# WHAT YOU ARE ASKED TO DO
Reproduce the lines of the entries below, starting at the line that contains "You are a computer-use" and stopping after the line that contains "Instruction: Click Jonas", with "swatch" changed to "sample" and everything else left as it is.

# INPUT DATA
━━━━━━
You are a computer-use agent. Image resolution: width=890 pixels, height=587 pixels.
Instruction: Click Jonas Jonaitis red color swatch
━━━━━━
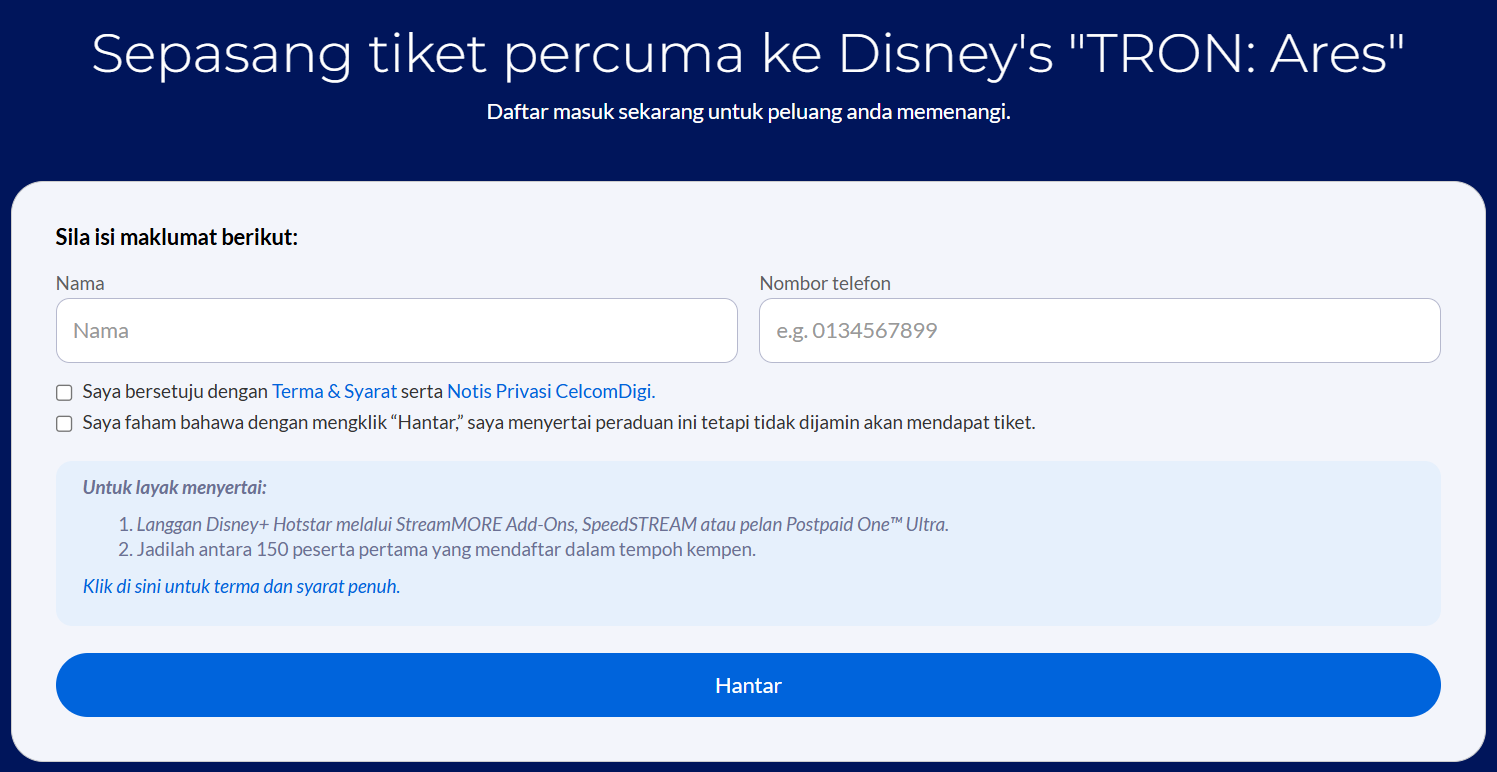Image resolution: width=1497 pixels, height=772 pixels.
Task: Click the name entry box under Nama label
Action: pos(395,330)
━━━━━━
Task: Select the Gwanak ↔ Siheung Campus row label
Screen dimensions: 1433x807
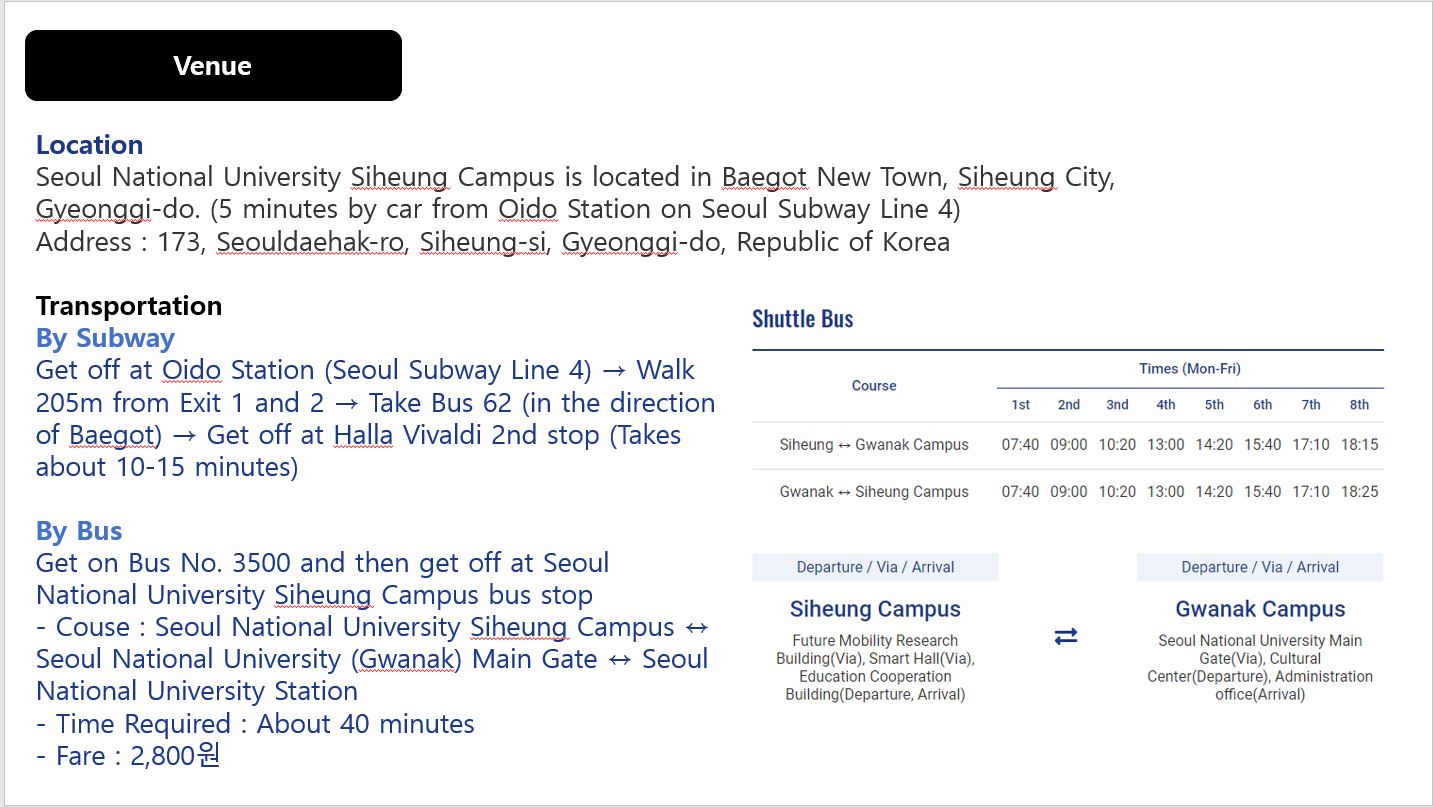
━━━━━━
# SOLVED PROBLEM
You are a computer-use agent. Image resolution: width=890 pixels, height=587 pixels.
Instruction: Click Jonas Jonaitis red color sample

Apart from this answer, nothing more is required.